The Underground Tourist

I really like to think that I’m incredibly sophisticated. I read books about Metaphysics, Pragmatism, and the history of apples. I drink organic, fair-trade, and 100% Arabica coffee. I’ve probably watched more documentaries than the Sundance Film Festival. I have enough black shirts, coats, and pants to make Glenn Danzig and Brigitte Bardot jealous. Truth be told, I’m kind of a pain in the ass.

There’s a part of me, though, that can’t get enough of tourist traps. Not only those roadside attractions in realm of “The World’s Largest Thimble,” but also the “Old Tyme Photos,” the air-brushed t-shirts, and the rows upon rows of shot glasses and toothpick holders. I love that although there are TONS of these establishments, each one seems to hold so much unique kookiness.

In January, we took a trip south to visit Mr. Dustin’s daughter in Alabama. The three of us then went to Panama City Beach, Florida for a few days. Florida without the summer, the sun and the tourists is left to the snow bunnies. At the souvenir shop, we were the only customers…besides the pap buying the back-scratcher, and the nana that happened upon the rack of half-naked lady and gentleman postcards and could only muster up an, “oh my,” over and over and over.

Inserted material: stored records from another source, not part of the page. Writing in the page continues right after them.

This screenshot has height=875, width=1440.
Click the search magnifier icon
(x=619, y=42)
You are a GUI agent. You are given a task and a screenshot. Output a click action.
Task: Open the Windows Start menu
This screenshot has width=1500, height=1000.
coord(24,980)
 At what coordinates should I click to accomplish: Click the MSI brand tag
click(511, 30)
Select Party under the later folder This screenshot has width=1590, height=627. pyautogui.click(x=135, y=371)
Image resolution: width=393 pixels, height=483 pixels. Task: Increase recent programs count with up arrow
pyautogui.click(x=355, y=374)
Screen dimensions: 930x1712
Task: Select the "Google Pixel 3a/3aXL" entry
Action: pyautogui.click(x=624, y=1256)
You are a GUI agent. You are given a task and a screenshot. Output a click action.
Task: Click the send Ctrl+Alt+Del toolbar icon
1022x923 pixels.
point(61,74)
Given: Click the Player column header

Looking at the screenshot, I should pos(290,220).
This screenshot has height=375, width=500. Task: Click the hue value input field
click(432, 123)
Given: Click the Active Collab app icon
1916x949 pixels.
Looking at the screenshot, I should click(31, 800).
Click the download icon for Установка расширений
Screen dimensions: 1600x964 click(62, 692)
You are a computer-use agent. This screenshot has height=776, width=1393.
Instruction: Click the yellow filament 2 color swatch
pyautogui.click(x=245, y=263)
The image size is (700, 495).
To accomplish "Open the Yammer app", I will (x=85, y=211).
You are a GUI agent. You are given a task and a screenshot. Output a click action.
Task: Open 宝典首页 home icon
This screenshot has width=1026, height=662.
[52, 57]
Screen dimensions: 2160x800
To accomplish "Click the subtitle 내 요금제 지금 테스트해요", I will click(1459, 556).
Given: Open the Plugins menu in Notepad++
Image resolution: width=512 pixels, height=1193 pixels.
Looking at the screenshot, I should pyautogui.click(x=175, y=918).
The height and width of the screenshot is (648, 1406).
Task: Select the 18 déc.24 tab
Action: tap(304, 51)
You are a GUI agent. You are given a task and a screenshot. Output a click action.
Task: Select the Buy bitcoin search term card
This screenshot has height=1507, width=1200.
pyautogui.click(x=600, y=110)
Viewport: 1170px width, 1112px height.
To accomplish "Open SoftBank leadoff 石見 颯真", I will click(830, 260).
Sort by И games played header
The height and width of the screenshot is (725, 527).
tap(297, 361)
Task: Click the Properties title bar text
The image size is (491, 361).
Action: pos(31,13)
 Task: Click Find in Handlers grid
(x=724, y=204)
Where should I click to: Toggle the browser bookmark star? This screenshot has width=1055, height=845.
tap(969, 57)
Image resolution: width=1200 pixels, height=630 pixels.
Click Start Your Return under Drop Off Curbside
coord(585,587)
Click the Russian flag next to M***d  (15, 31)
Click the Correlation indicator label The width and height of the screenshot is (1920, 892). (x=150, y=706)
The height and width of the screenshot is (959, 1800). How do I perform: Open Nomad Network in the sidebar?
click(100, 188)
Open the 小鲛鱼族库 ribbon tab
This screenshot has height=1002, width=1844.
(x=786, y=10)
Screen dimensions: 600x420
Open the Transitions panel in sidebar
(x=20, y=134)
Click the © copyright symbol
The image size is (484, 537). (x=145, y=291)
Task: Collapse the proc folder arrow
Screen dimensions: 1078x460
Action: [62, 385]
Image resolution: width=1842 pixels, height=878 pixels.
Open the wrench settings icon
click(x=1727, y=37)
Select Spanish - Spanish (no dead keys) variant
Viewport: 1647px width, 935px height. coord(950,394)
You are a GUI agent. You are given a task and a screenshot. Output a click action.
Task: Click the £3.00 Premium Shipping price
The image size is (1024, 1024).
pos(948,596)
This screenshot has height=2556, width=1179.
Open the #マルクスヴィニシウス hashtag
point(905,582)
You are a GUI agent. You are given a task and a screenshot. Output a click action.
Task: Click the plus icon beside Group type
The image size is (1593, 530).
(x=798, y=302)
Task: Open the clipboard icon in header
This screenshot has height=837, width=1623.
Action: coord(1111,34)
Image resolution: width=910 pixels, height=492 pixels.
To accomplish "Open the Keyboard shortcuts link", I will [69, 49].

On the way back from Florida, we stopped in Pigeon Forge and Gatlinburg, Tennessee. A proverbial tacky tourist Mecca.


Jesus Saves...Bears?

Totally Twee

My next tattoo?

During our time in Gatlinburg, we shared the streets with thousands of participants in “Resurrection,” a huge Christian Teen convention. Our only refuge from the teenagers was an “Adult” shop on the second floor of an air-brush hut. Sitting there (and if it wasn’t for photos being prohibited, I would’ve had a documentation of this) was a senior citizen, reading a book and eating graham crackers. Her companion, a tiny bird, was sharing the graham crackers with her. She chastised him for making a crumbly mess. We shared conversation with her about hotels, tourists, Resurrection and how there were three birds that inhabited the sex shop, and she’d named them all and could tell them apart.

If it weren’t for situations like these, life would be hardly worth living. Yeah, you’ve got your job in a cubicle and it affords you a house with equity, a car, the fancy-ass grill and television…but when did you ever chat-up a nana with a wild bird in a dildo shop?

That’s what I thought.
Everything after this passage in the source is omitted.